A primeira reacção a esta máxima é de concordância. Mas não nos fiquemos pelas primeiras impressões.

Todo o maçon sabe que a perfeição é apanágio apenas da Divindade, do Criador, que cada religião denomina do modo que entende e que os maçons, respeitadores de todas as religiões, chamam de Grande Arquitecto do Universo. A bem dizer, não são apenas os maçons que sabem que a perfeição é apanágio unicamente do Criador. Todos os crentes, maçons ou não, o sabem.

Assim sendo, perfeição é virtude, mas virtude que se reconhece humanamente inatingível. É um arquétipo, um modelo, que deve servir para nos indicar a direcção dos nossos esforços, o que sabemos objectivo inatingível, mas de que nos devemos procurar aproximar tanto quanto humanamente for possível.

O perfeccionismo não é mais do que o desejo, a atitude, a procura, da perfeição. Ou seja, a busca, necessariamente infrutífera, do inatingível.

Nesse sentido, não podemos dizer que perfeccionismo é defeito. Não se deve considerar defeito a busca da perfeição, ainda que se saiba que é uma tarefa que, mesmo com a melhor execução possível, está sempre votada ao fracasso. No entanto, que gloriosos fracassos a Humanidade obteve! Deleitamo-nos com os fracassos da obtenção da perfeição que Leonardo da Vinci conseguiu com a sua Gioconda e que Michelangelo atingiu com a sua escultura de David. E poderia gastar centenas de linhas com imensos outro exemplos...

O perfeccionismo de Michelangelo quando, de um único bloco de pedra, extraiu a figura de David não pode ser considerado defeito!

No entanto, a impressão corrente é, efectivamente, que a máxima acima transcrita está correcta. Tal, em meu entender, deve-se ao facto de se ter negligenciado que toda a máxima tende a ser uma simplificação e que é inevitável que as simplificações acabem por dar uma ideia errada da realidade.

Penso que agora se impõe o uso de um ou dois adjectivos. Não é o perfeccionismo que é defeito, é o perfeccionismo estéril que é defeito. E o perfeccionismo paralisante.

É defeito o perfeccionismo estéril quando se busca melhorar algo que está já tão bem que a percepção humana já não conseguirá detectar a diferença obtida com a melhoria. Seria um perfeccionismo estéril se Stradivarius procurasse fabricar os seus violinos tão bem feitos que o som que um excelente executante deles tiraria não soaria apenas límpido e belo aos ouvidos humanos, mas também nas frequências de som que o ouvido humano não pode atingir. Talvez um mecanismo de captação de som demonstre claramente que na frequência de 100 Khz ocorre distorção. Mas, como o ouvido humano apenas capta som entre 20 Hz e 20 Khz, que diferença faz? Para o humano, aqueles violinos têm um som que nos parece perfeito. Mesmo que nós, intelectualmente, saibamos que não é, para quê continuar a buscar a perfeição para além da capacidade do nosso ouvido? Esse perfeccionismo é estéril, nada se ganha com ele. Esse é defeito!

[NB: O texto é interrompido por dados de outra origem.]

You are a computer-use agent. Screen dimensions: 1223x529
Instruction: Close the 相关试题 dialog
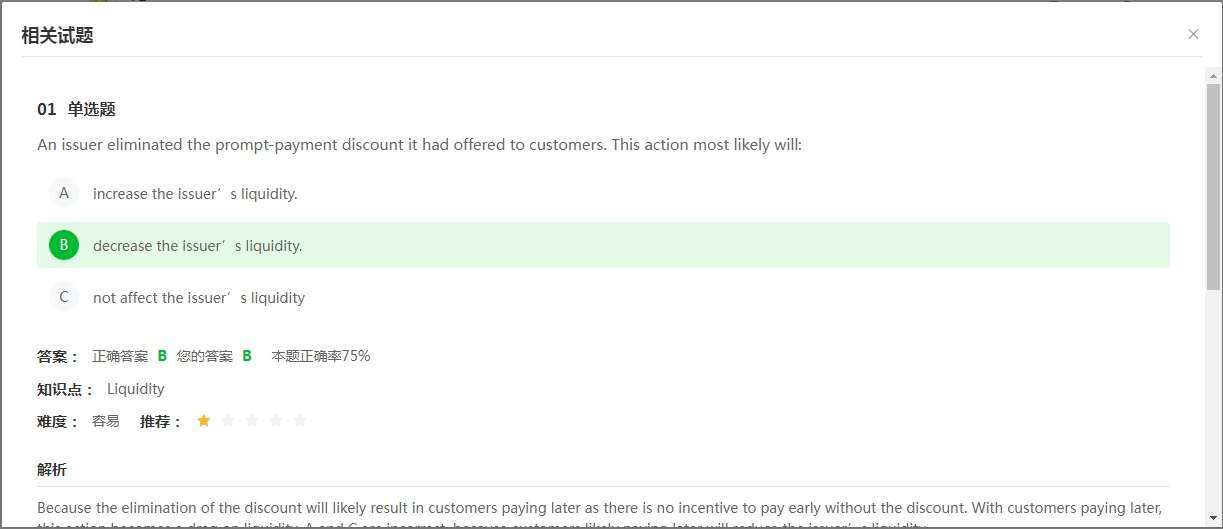click(x=1193, y=34)
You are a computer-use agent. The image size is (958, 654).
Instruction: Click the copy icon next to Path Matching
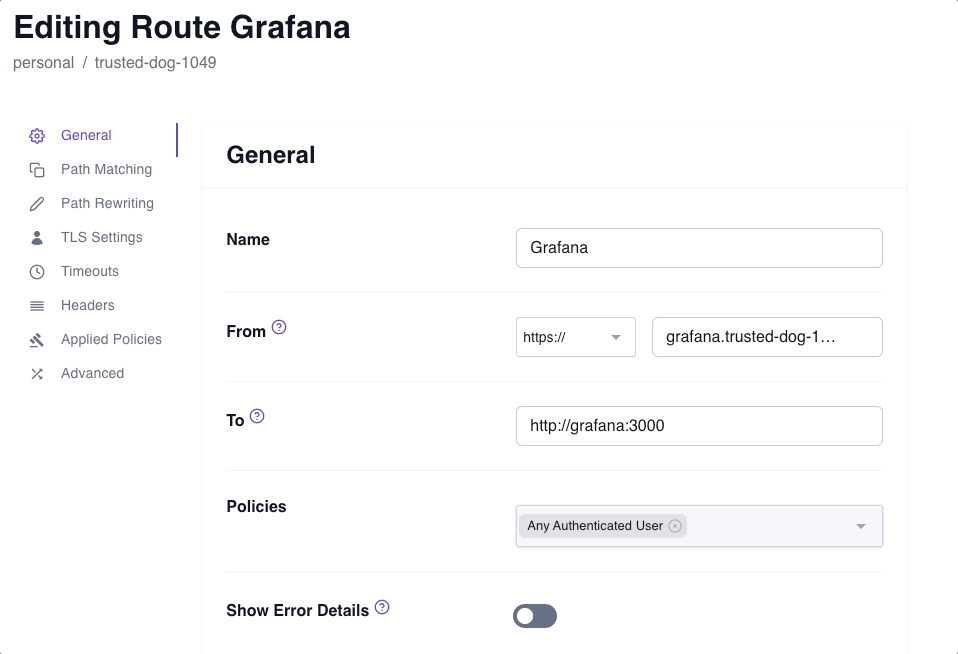pos(37,169)
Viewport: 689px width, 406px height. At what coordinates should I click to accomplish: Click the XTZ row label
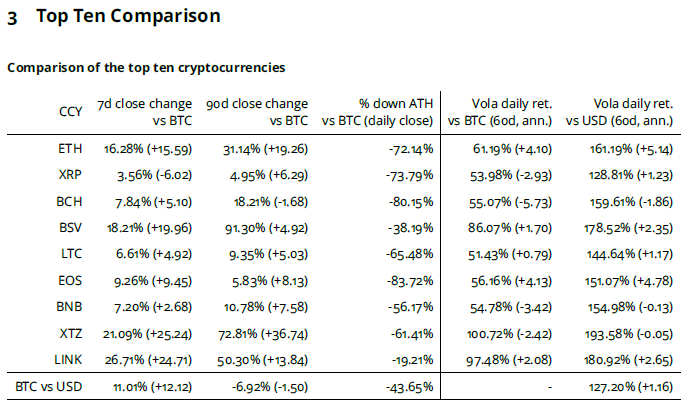coord(71,331)
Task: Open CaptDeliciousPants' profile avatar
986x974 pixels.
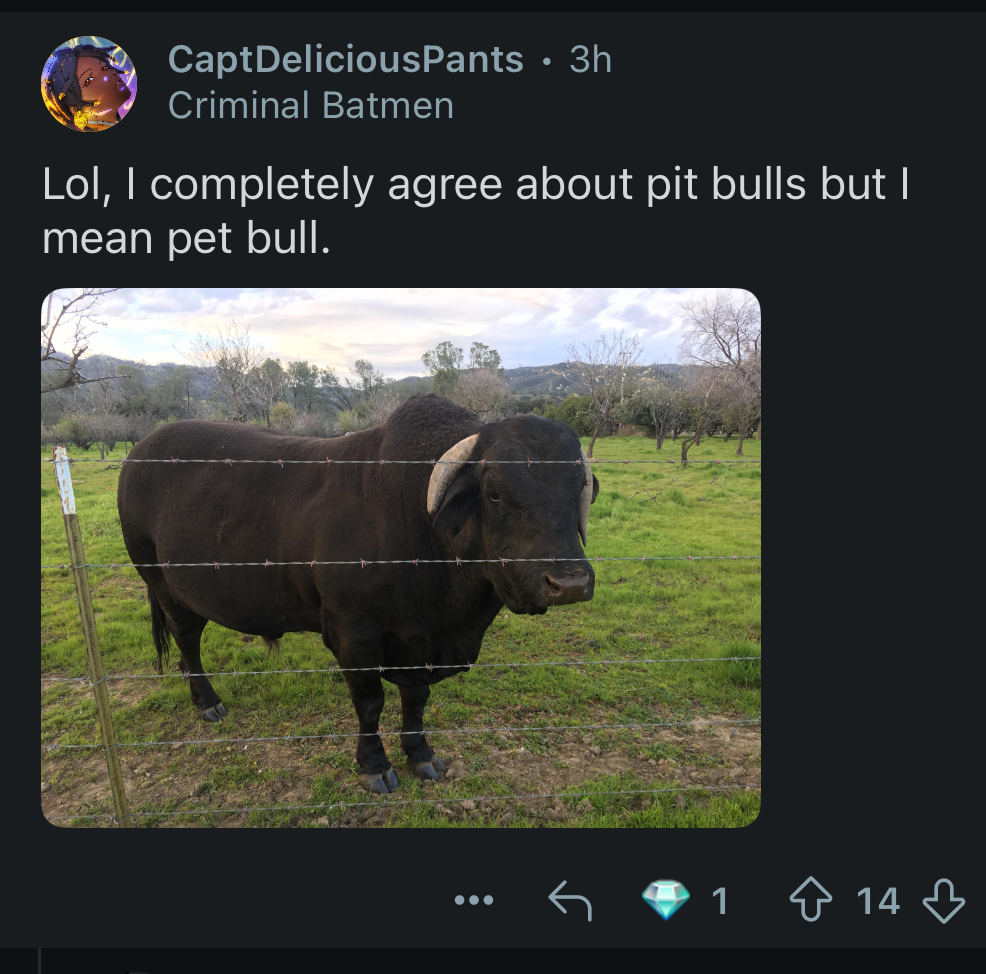Action: point(88,83)
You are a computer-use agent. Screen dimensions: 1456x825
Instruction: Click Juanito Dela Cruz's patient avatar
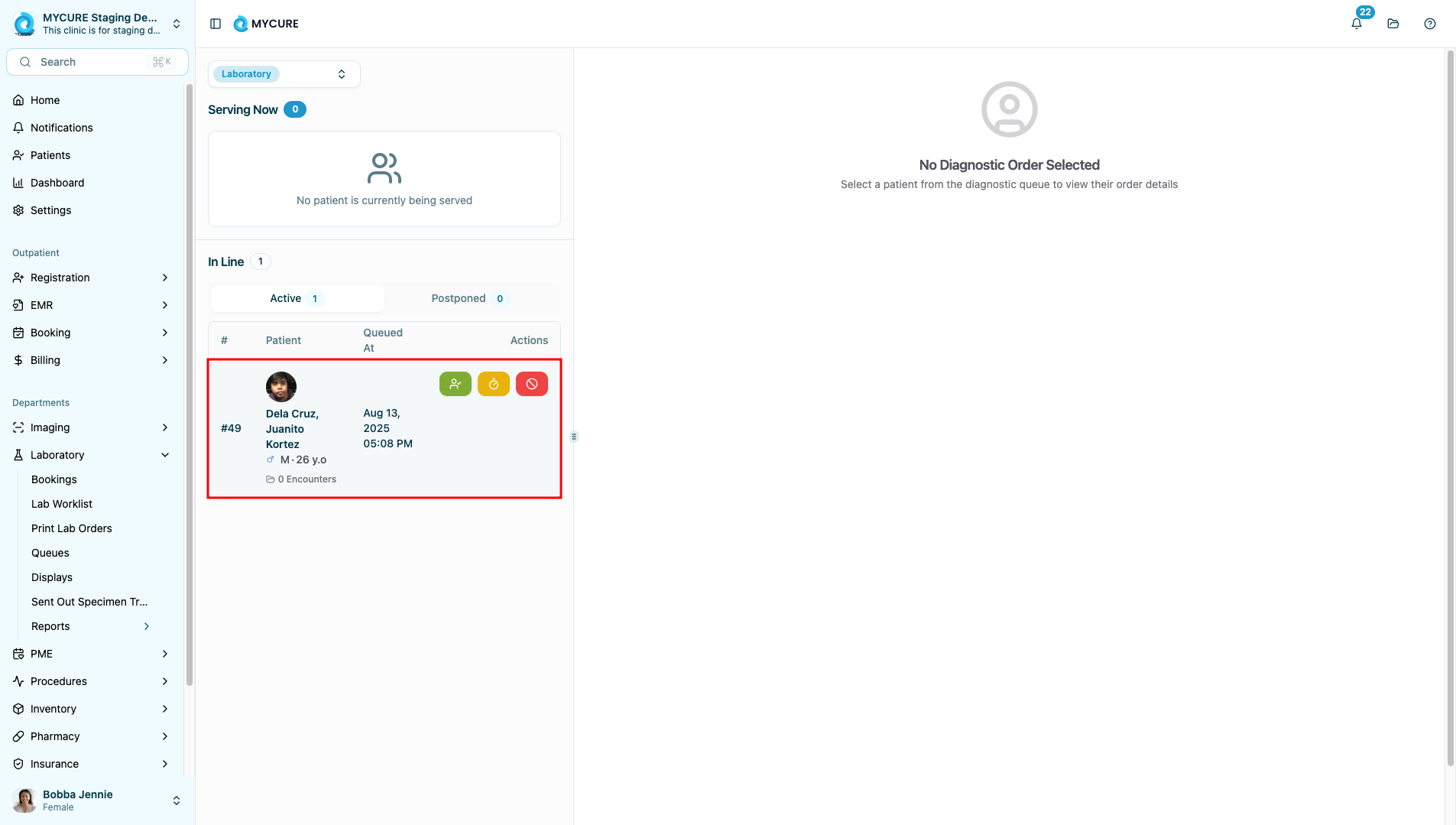point(280,387)
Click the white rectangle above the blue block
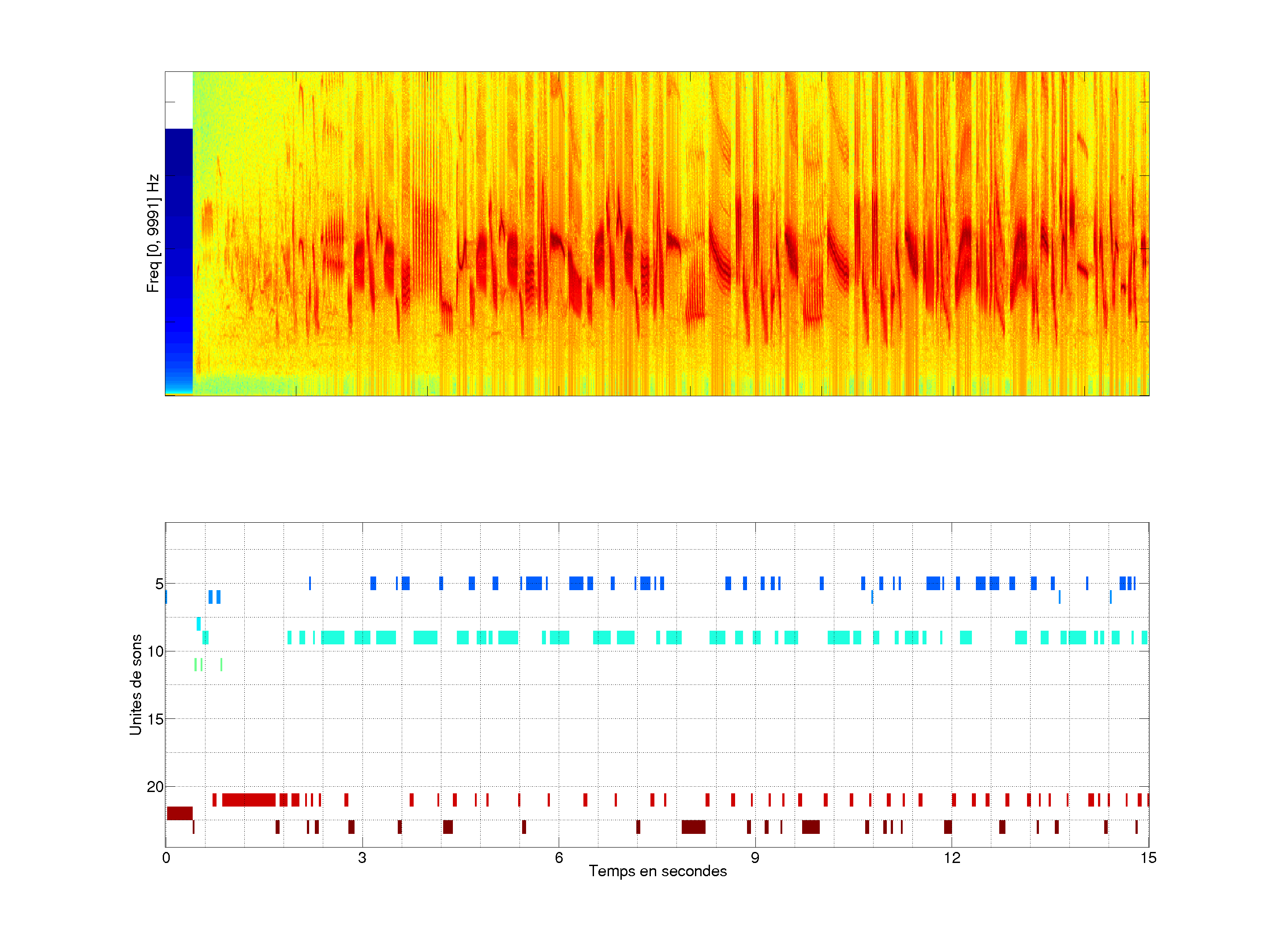 point(179,100)
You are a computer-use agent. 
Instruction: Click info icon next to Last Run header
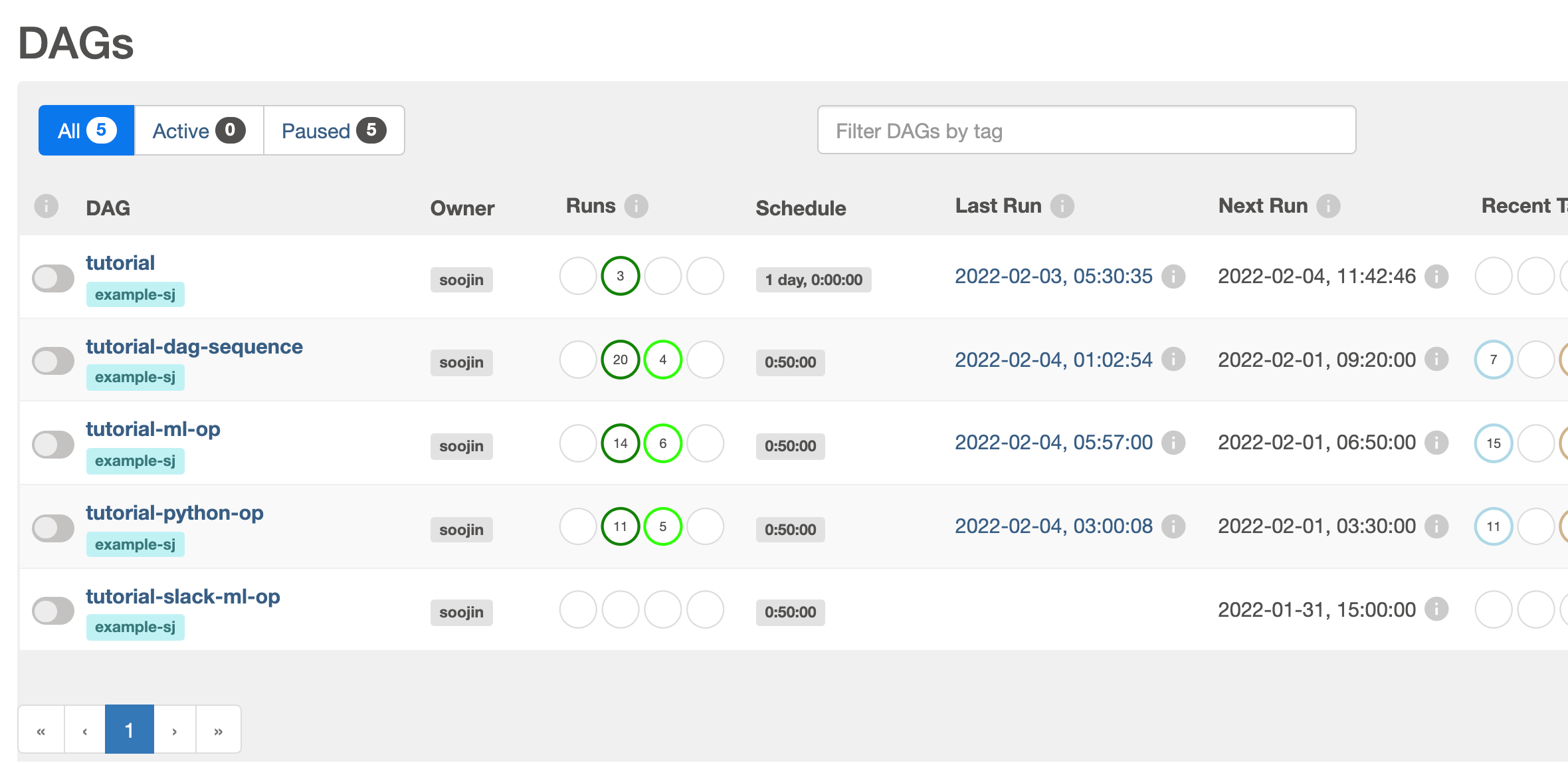click(1062, 206)
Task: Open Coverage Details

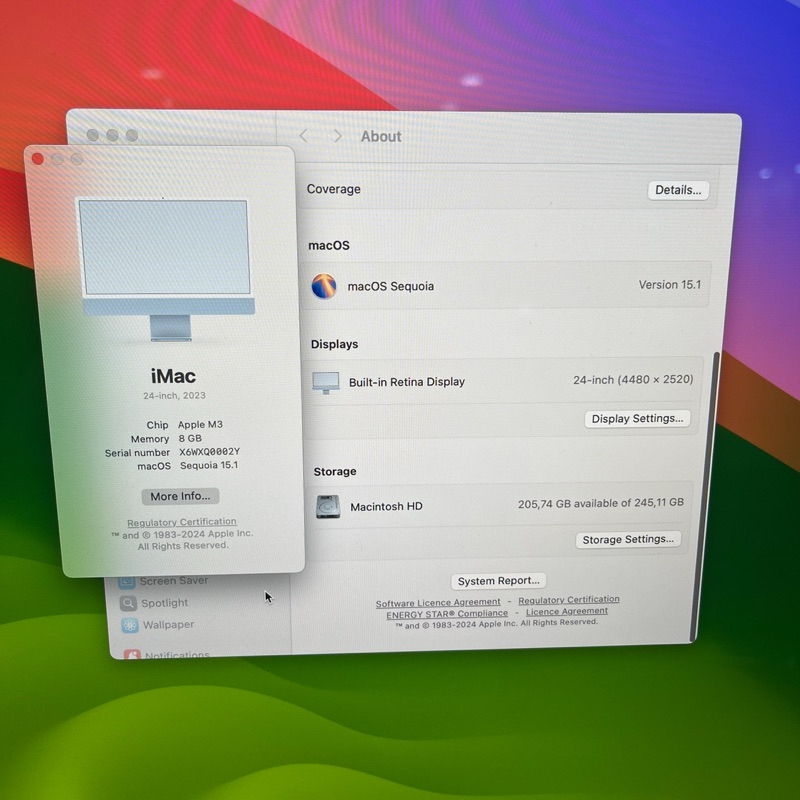Action: pos(678,190)
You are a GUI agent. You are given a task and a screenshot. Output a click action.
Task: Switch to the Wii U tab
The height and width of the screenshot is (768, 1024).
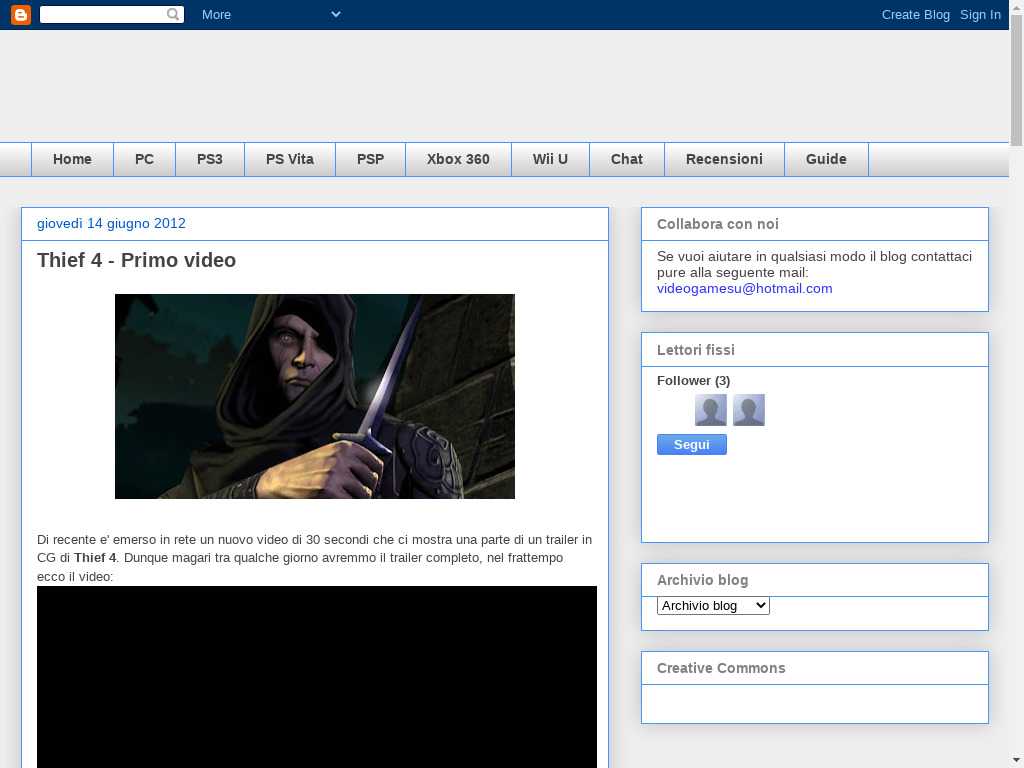point(550,159)
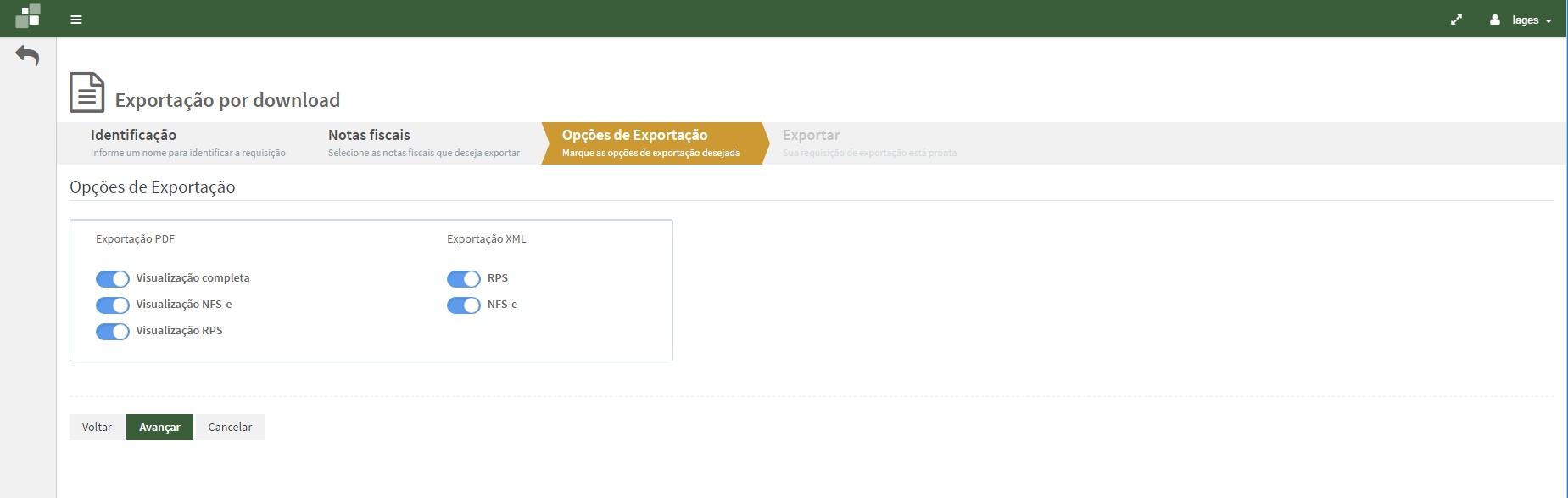Click the Exportação por download heading
This screenshot has height=498, width=1568.
(x=227, y=100)
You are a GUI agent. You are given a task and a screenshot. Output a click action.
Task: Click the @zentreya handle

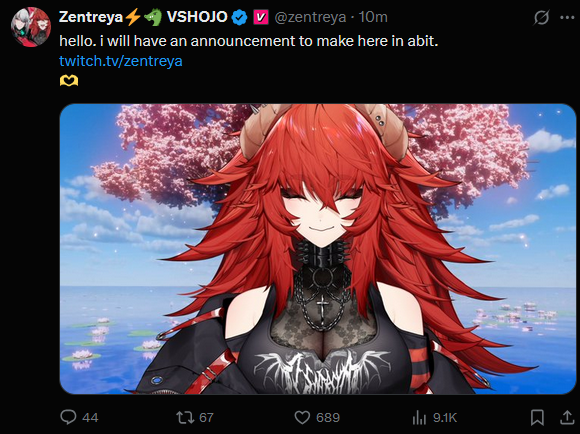[x=310, y=17]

Também há um tempo de criar e um tempo de terminar e mostrar. Se um pintor continuamente busca aperfeiçoar a sua pintura e se pretender só a expor quando for perfeita, nunca a exporá. Nunca a dará por concluída, porque sempre descortinará um leve, levíssimo, quase imperceptível, defeito num pequeno traço, numa pequena aplicação de cor. Esse perfeccionismo é paralisante, porque nunca permite que alguém dê por concluída a sua tarefa, que se descortine que a melhoria que seria possível obter é já tão ínfima que não merece o esforço de a obter. Esse perfeccionismo paralisante é defeito!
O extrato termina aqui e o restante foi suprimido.